4.1.1 Die Rechtslage der Christen im Römischen Reich

Das Imperium Romanum verfolgte im Allgemeinen eine überaus tolerante Religionspolitik. Besiegte Völker wurden nicht ‚missioniert‘ und konnten ihre jeweilige Religion weiterhin ausüben. Toleranz bedeutete allerdings keineswegs Gleichgültigkeit. Man legte großen Wert auf die Religion als wichtigen Faktor des öffentlichen Lebens. Mindestens ebenso großen Wert legte man auf die Loyalität gegenüber dem Reich und seinem Kaiser, der als Gott verehrt wurde.

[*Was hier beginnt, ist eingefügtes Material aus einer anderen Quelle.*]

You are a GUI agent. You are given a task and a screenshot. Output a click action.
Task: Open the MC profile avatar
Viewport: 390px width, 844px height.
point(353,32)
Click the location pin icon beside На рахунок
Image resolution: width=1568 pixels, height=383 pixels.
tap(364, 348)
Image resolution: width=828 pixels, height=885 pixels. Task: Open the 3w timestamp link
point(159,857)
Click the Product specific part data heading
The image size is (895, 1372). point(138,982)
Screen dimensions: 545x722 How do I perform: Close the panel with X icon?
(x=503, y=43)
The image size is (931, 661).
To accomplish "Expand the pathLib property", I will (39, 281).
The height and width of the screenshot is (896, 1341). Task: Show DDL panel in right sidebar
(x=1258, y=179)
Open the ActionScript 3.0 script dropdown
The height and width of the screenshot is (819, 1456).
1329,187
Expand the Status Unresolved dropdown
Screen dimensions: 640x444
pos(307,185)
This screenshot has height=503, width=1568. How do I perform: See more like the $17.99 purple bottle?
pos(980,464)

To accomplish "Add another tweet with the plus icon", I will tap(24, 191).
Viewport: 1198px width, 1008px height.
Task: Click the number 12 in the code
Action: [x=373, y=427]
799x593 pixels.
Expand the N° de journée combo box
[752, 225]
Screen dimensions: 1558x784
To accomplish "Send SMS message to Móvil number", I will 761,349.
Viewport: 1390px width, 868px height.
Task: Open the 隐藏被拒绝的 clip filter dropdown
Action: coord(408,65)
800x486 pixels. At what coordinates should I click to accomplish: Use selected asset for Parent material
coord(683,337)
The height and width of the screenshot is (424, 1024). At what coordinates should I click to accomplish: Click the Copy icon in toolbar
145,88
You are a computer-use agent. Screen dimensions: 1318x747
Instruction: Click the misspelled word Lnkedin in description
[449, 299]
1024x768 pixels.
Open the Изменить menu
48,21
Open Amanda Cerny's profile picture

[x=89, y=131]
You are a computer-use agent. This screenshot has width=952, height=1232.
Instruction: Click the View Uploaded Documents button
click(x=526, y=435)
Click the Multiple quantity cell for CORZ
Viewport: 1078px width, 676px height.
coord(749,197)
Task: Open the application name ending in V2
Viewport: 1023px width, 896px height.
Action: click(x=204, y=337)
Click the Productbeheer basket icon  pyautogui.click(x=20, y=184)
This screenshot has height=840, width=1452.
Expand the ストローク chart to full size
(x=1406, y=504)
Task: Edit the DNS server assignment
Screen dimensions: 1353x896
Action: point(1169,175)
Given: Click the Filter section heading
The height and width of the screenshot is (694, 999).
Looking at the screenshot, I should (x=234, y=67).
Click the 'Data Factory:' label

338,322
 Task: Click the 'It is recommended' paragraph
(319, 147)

Wenn eine Religion den Eindruck erweckte, sich gegen Kaiser und Reich zu stellen, konnte es mit der Toleranz sehr schnell vorbei sein.

Den Christen wurde von Seiten der römischen Behörden Asebie (Frevel, falsches Verhalten gegenüber den Göttern) sowie Majestätsbeleidigung vorgeworfen. Im Gerichtsverfahren wurden Christen entsprechend geprüft. Der Statthalter Plinius (Provinz Pontus-Bithynia) beispielsweise ließ ihm als Christen vorgeführte Angeklagte Opfer vor den Götterbildnissen sowie dem Kaiser erbringen und verlangte von ihnen außerdem eine Verfluchung Christi. Wenn sie kooperierten, ließ er sie frei. Wer sich widersetzte, wurde zum Tode verurteilt oder, wenn er römischer Bürger war, nach Rom überstellt. 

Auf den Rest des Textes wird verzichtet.